第133話 全てが砂になる

 全てが砂になる。

 この世界は砂上の楼閣である。

 砂の上に顔があったっていいじゃないか。

 そんなこといったってしかたがないじゃないか。

 砂漠の民はさまよえる民であり、追われることによって形成される散逸構造体である。

 砂にはS極とM極とがあります。

 砂漠は生きている。

 命あるものはかならず滅びる。

 形而上学的砂漠は薔薇で埋もれているのよ。

 砂漠ではなく沙漠なのだとコヨーテは鼻を鳴らして答えた。

 ファントムこそがふさわしいのだ砂の海を漂う船の乗組員の総称は。

 書かれたものと存在するものとが同じだという根拠はどこにありますか?

 すると戸籍が全ての虚構を支えているフィクションだと?

 CAN YOU KEEP A CECRET?

 カルテもたいがいはそうね。病気って文化の輪郭線だから。

 外傷が存在の輪郭線であるように?

 砂像が崩れる一番の原因は自重なんだぜ。

 砂一粒の重さなんてたかがしれたものだ。1bitではなにも動かない。

 1bitの情報量は2だが、それは事前にその1bitを知っていなければ2ではないし、1bitが出入り可能な場が用意されていなければ成立しない。

 「場」では不可能なのだ。bitは移動しない。それは見かけ上の移動であるにすぎない。

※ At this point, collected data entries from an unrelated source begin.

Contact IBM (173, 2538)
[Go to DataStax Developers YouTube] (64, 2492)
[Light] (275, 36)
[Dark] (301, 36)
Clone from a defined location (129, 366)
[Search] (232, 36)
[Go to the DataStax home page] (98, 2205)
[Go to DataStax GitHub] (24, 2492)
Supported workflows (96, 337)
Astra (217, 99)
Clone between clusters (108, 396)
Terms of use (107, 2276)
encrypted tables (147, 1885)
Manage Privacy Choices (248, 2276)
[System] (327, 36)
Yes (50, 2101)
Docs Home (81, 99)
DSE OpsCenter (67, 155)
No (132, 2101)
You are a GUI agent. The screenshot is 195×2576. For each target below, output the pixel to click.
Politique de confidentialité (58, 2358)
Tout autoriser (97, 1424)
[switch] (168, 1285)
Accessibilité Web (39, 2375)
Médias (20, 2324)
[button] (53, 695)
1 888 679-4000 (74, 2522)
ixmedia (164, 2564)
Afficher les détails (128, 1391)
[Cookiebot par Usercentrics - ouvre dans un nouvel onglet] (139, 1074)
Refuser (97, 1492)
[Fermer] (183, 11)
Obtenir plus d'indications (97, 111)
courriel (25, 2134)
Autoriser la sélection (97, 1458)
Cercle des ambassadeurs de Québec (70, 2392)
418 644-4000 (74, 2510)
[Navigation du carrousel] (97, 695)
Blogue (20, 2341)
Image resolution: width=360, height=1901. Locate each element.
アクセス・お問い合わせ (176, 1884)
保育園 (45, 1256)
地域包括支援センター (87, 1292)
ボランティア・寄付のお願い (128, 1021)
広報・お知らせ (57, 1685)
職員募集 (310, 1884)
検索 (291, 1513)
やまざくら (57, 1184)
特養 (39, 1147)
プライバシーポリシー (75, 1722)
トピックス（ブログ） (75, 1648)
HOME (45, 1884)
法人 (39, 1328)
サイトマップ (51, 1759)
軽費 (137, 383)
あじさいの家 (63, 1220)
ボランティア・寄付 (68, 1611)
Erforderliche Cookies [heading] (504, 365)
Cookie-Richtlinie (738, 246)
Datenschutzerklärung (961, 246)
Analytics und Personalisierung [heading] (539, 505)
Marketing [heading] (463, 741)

見かけ上の移動であるからこそあらゆる障壁は無効であり光速に縛られることもないのだ。

 だがその情報伝達はやはり、物理的な移動によるほかないのではないか?

 胡蝶の夢は、ある種の量子テレポートではないかと、私は考えています。それは、蟻地獄の実存が実はC言語におけるポインタのようなものであるとの観点から仏教論てきに証明されています。

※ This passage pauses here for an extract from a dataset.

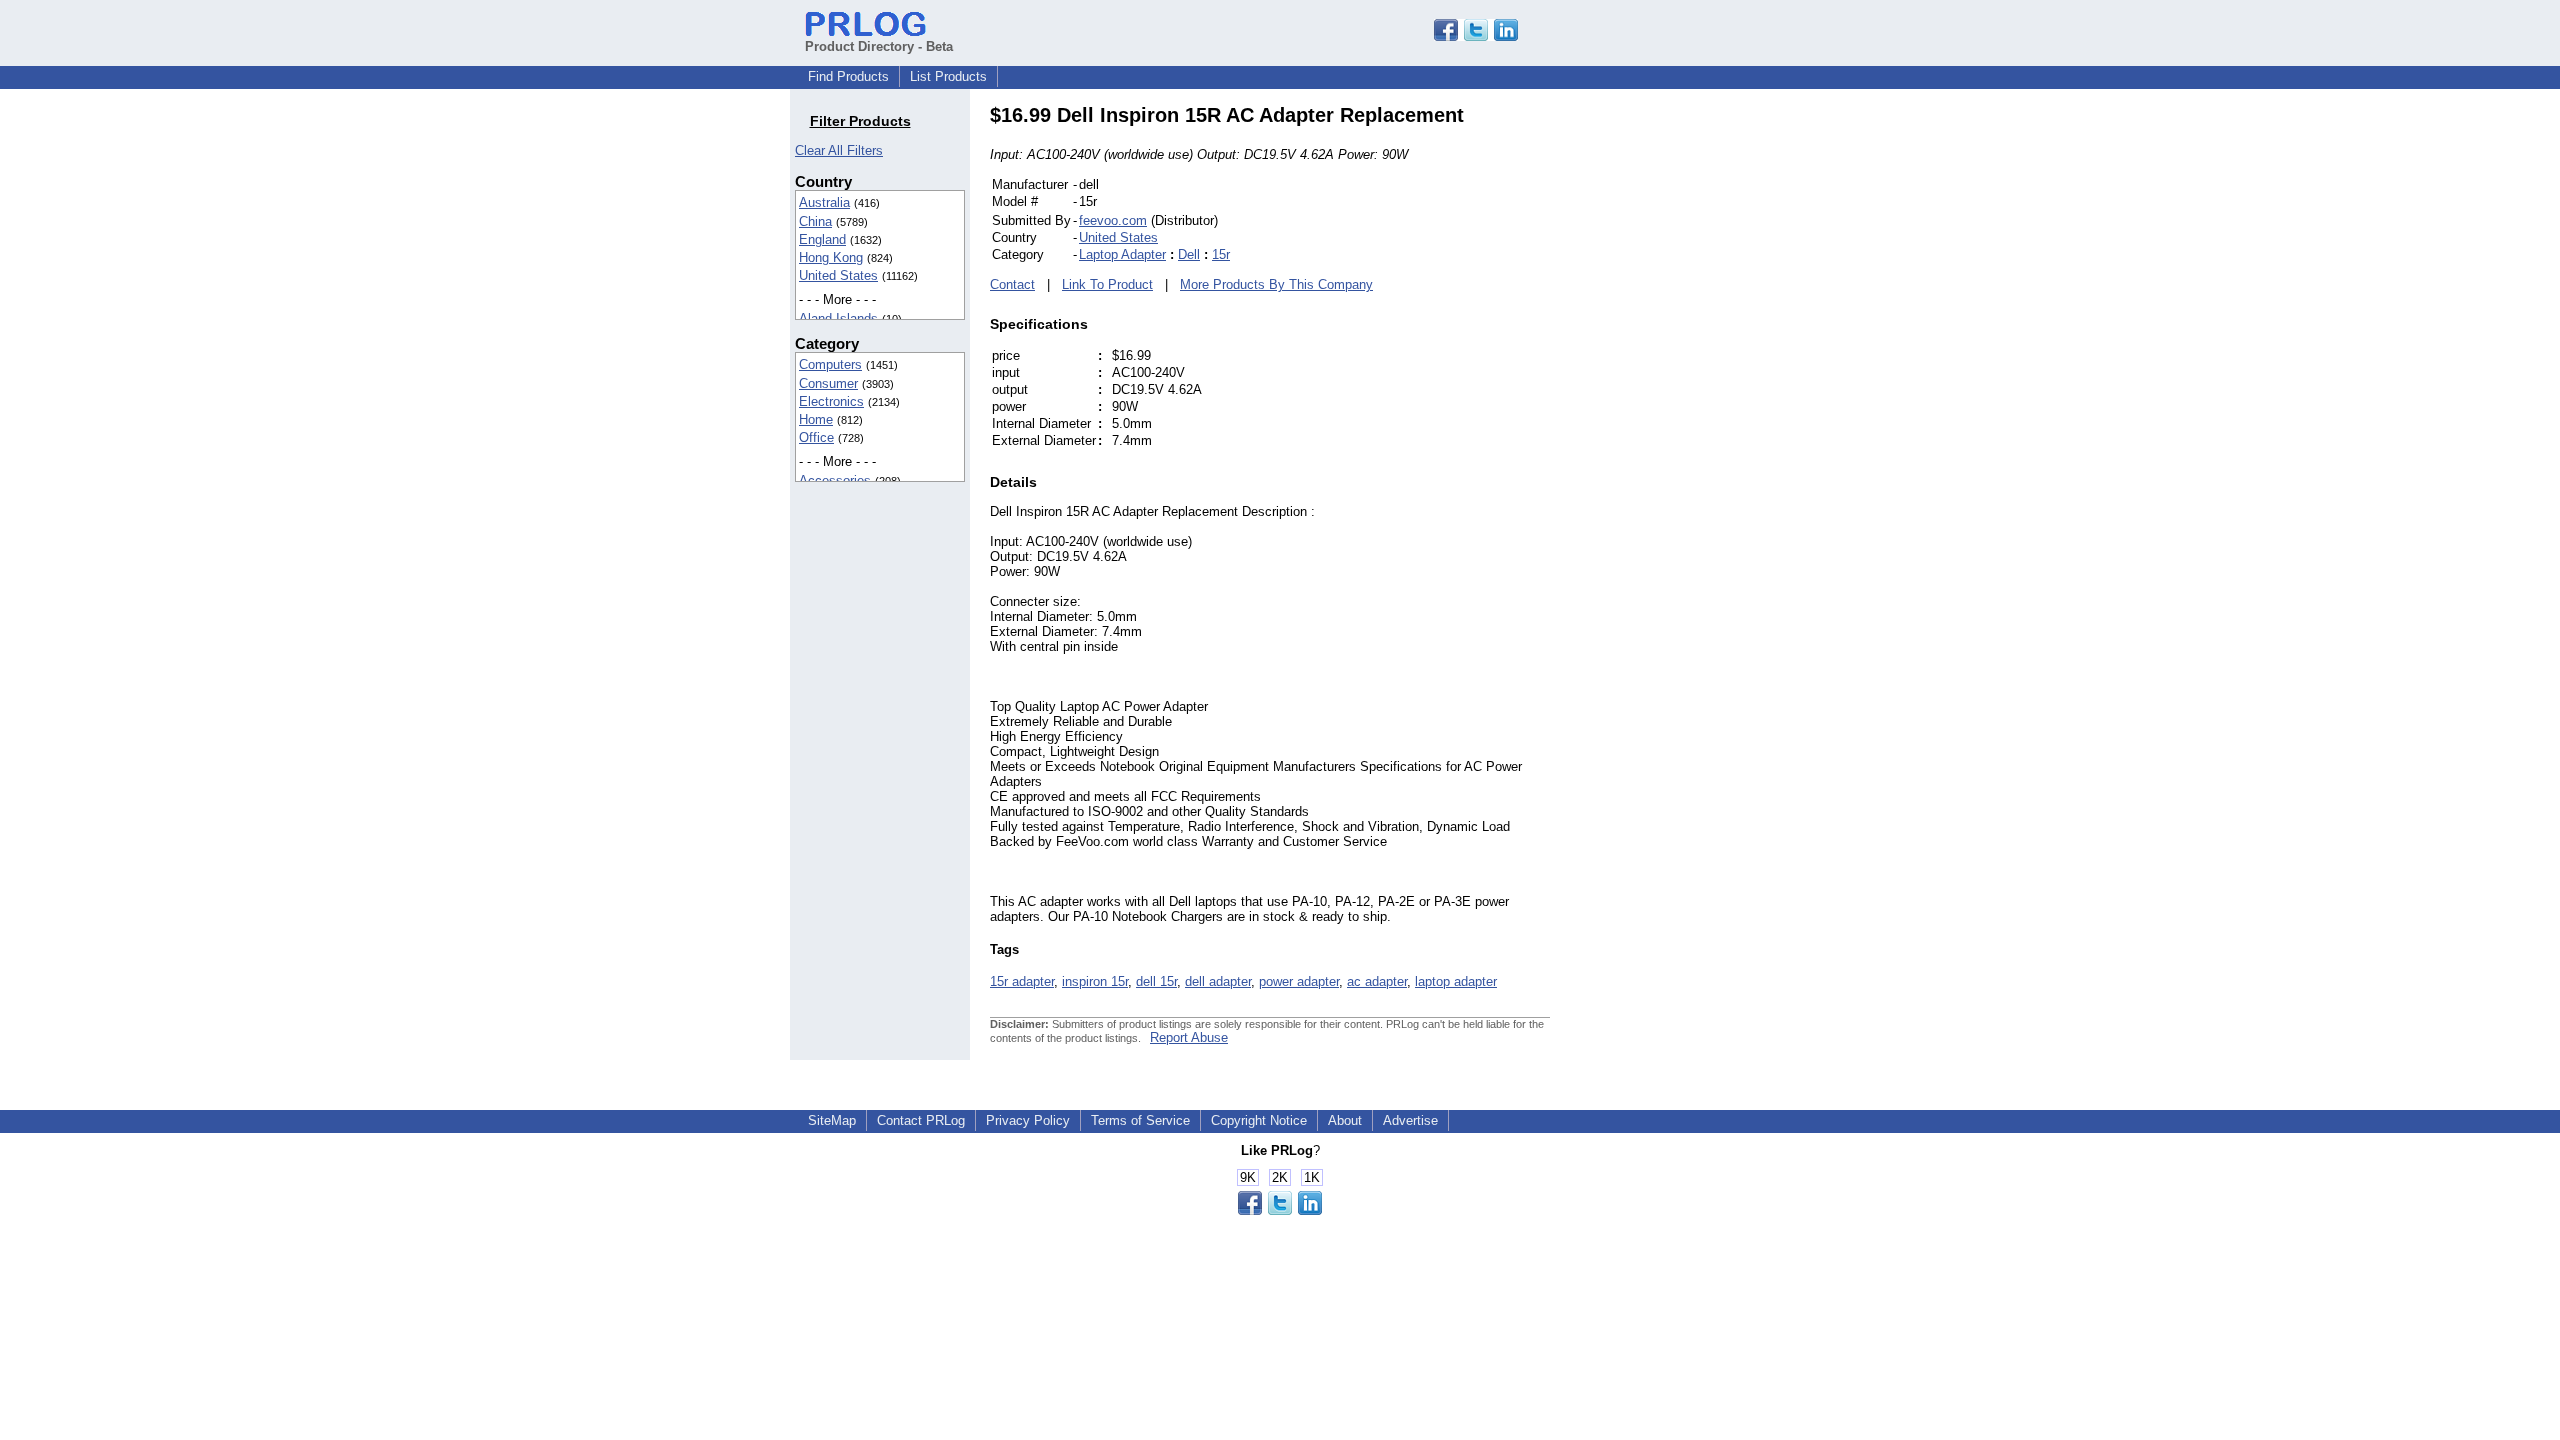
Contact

 兎の角のように、かね? それとも象の歩みのように、かね?

 ある種の蝶は、寝ている人間の鼻腔へ口吻をたくみに差し入れて脳にアクセスしていますから、おそらくそれが。

 脳漿、甘いか酸っぱいか。

 ほぼ、液体が思惟しているようなものですが、沙漠の砂の水分含有量はご存知ですか?

 沙漠そのものの含水率なら計算可能ですけれども、砂の一粒には水分など含まれますか?

 多少なりとも含まれていなければ、これほど水っぽい星にはならないでしょう?

 流砂というものは、ほとんど水の挙動をいたしますから、「水」というものはそもそも「砂」と何者かとの創発による性質ではないかと思われます。

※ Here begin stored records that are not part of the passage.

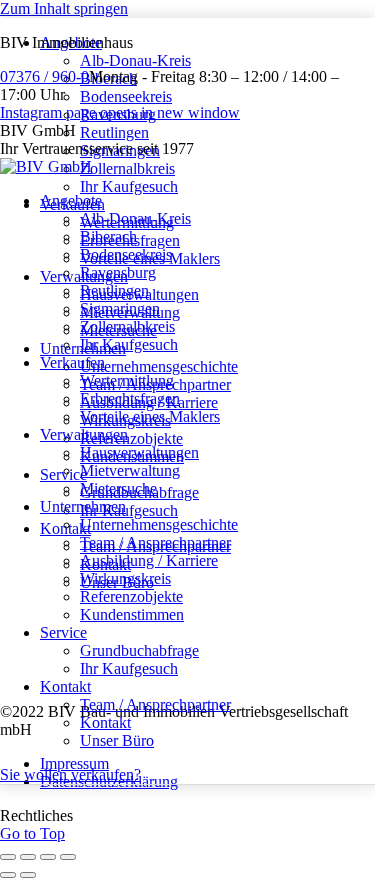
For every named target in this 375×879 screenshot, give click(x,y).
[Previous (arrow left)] (8, 875)
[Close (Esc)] (8, 857)
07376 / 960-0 (44, 76)
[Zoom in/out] (68, 857)
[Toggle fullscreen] (48, 857)
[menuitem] (71, 200)
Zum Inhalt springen (64, 8)
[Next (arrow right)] (28, 875)
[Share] (28, 857)
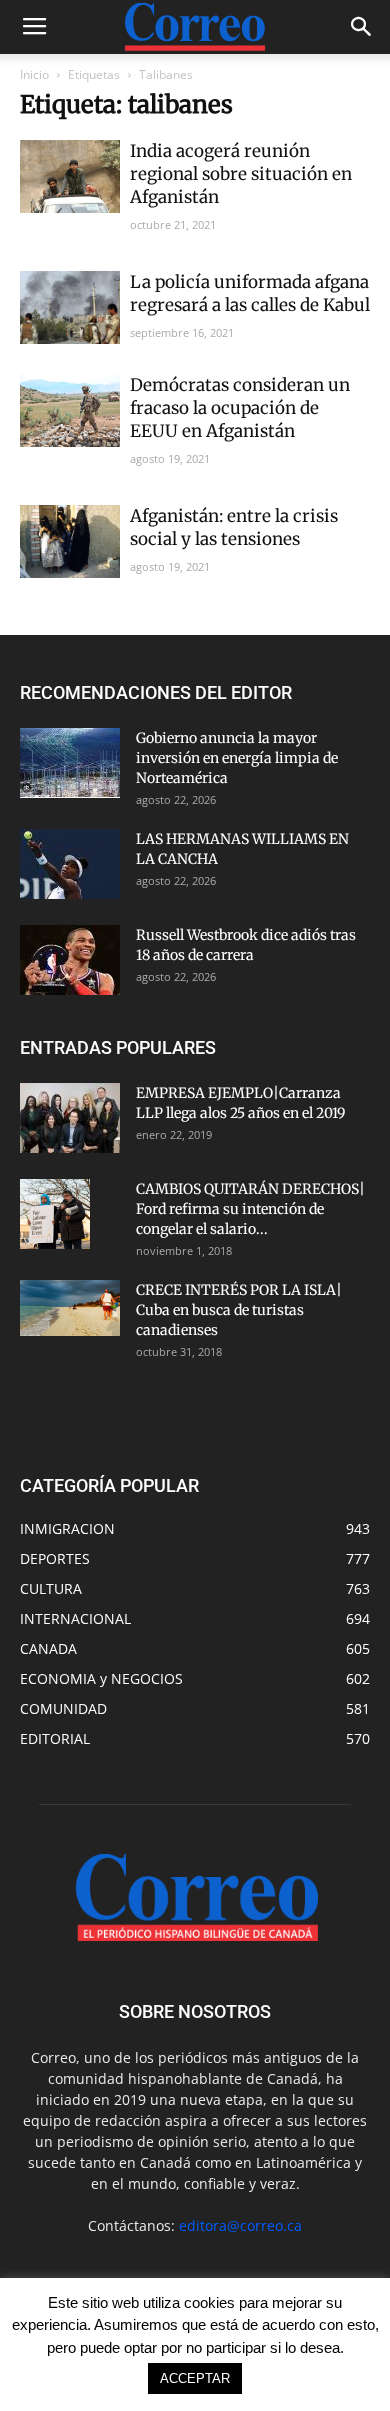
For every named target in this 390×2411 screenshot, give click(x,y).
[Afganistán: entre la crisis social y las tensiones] (70, 541)
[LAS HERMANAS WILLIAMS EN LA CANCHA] (70, 864)
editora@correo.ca (240, 2225)
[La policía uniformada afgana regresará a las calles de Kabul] (70, 307)
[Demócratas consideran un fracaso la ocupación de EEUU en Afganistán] (70, 410)
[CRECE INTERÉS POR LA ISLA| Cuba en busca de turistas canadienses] (70, 1308)
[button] (362, 27)
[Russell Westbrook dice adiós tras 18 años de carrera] (70, 960)
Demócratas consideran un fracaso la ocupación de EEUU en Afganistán (240, 408)
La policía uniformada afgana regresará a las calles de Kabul (250, 293)
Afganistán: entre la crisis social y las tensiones (234, 527)
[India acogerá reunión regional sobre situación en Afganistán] (70, 176)
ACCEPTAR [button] (195, 2378)
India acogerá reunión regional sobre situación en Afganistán (241, 174)
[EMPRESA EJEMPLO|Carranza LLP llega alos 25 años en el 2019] (70, 1118)
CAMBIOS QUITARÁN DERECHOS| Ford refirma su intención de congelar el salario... (250, 1209)
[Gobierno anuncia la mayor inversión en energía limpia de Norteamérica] (70, 763)
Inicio (34, 74)
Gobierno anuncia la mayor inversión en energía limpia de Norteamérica (237, 758)
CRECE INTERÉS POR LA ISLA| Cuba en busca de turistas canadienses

 すると、枯山水というものも本来は流れているのかもしれません。

 無論、流れておる。人間の目ではそうは見えないかもしれんが、而今の眼をもってすれば片時も休まぬ流動体として微動だにしておらぬものを。

 つまり、物体とはそのようなものであると?

 全てが砂になるのは、全てが砂によるからだ。

 この世界は砂上の楼閣の蜃気楼のようなものだが、このばあい光や大気や温度などは介在しない空間における蜃気楼を創造しなければならない。いわば死んだイカのまなざしの記憶として、世界は厳然と現前する。

 ワケワカメ。

 ワケワカメは、一般名称、ジャイアントケープとよばれる海の密林を形成する海草の一種とされており、それ一本でシロナガスクジラの消化器官を完全に閉塞させうるほどふえるワカメであるとされているらしい。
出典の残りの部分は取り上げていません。